Intel provided the energy and innovation that fueled several generations of new chip technologies. It spent tens of billions to stay ahead of rivals, growing into Oregon’s largest corporate employer with more than 20,000 workers in Washington County.
The cutting edge became increasingly tenuous, though, as the features on computer chips approached the atomic scale. Intel suffered a series of manufacturing setbacks, the result of bad bets on production technology and an utter failure to break into new sectors, like smartphones and artificial intelligence.
Intel’s stumbles risk destabilizing Oregon’s semiconductor industry, one of the state’s economic pillars. The company shed 3,000 jobs last year, and more layoffs are expected in the coming weeks.
There’s no replacing the outsized impact of Intel’s factories. But new players could help keep Oregon in the game as the semiconductor industry evolves.

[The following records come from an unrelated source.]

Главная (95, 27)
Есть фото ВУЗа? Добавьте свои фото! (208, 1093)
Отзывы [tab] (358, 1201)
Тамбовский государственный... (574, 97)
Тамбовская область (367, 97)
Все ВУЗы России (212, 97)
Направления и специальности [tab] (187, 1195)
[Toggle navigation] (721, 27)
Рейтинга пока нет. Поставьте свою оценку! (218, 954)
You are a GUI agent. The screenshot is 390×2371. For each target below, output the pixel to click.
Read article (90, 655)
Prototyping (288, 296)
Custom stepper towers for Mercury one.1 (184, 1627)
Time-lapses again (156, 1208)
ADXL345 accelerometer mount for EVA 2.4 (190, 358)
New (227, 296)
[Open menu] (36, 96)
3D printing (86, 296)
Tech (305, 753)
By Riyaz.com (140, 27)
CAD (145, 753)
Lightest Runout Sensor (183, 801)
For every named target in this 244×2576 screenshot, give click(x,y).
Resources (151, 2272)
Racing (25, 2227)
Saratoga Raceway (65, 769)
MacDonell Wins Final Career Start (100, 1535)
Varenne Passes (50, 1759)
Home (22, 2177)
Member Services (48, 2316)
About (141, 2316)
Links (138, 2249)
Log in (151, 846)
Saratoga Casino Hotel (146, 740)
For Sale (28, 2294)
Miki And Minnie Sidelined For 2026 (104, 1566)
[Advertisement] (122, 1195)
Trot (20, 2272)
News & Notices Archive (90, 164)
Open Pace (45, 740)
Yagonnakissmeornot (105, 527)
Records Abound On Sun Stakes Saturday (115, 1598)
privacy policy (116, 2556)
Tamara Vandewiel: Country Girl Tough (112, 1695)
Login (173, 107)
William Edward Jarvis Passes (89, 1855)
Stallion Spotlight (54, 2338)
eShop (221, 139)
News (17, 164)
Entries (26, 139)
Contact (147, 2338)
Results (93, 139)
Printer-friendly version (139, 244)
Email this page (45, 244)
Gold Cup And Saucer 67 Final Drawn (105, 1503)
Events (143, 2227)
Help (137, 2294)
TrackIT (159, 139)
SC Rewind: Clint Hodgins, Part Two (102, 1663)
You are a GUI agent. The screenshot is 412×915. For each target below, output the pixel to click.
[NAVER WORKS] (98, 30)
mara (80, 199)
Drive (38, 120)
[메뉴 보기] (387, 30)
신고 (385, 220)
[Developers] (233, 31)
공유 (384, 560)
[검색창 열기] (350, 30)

Ampere Computing, founded by former Intel President Renée James, sold to Japanese investment bank SoftBank in March for $6.5 billion. It’s retaining its offices in Portland’s Pearl District, where it designs chips used in data centers.
Other Intel alumni have started a handful of other Oregon chip businesses in recent months. AheadComputing says it has already outgrown its offices at The Round and is looking for more space somewhere in Washington County.
Big companies are designed to meet many corporate needs, in the same way conventional CPUs are built to handle all computing workloads. AheadComputing wants to be more like its processors, moving faster because it’s dedicated to specific tasks.
“It’s very hard to disrupt an industry from inside,” said Mark Dechene, who spent 16 years as an Intel CPU architect before co-founding AheadComputing.
At Intel, he said, researchers would consistently underestimate how long a project would take. He said AheadComputing’s engineers guess wrong about the timeframe, too, but now it’s because they’re moving much more quickly than they anticipated.
“With a small, focused team of very capable people,” Dechene said, “you can get stuff done incredibly fast.”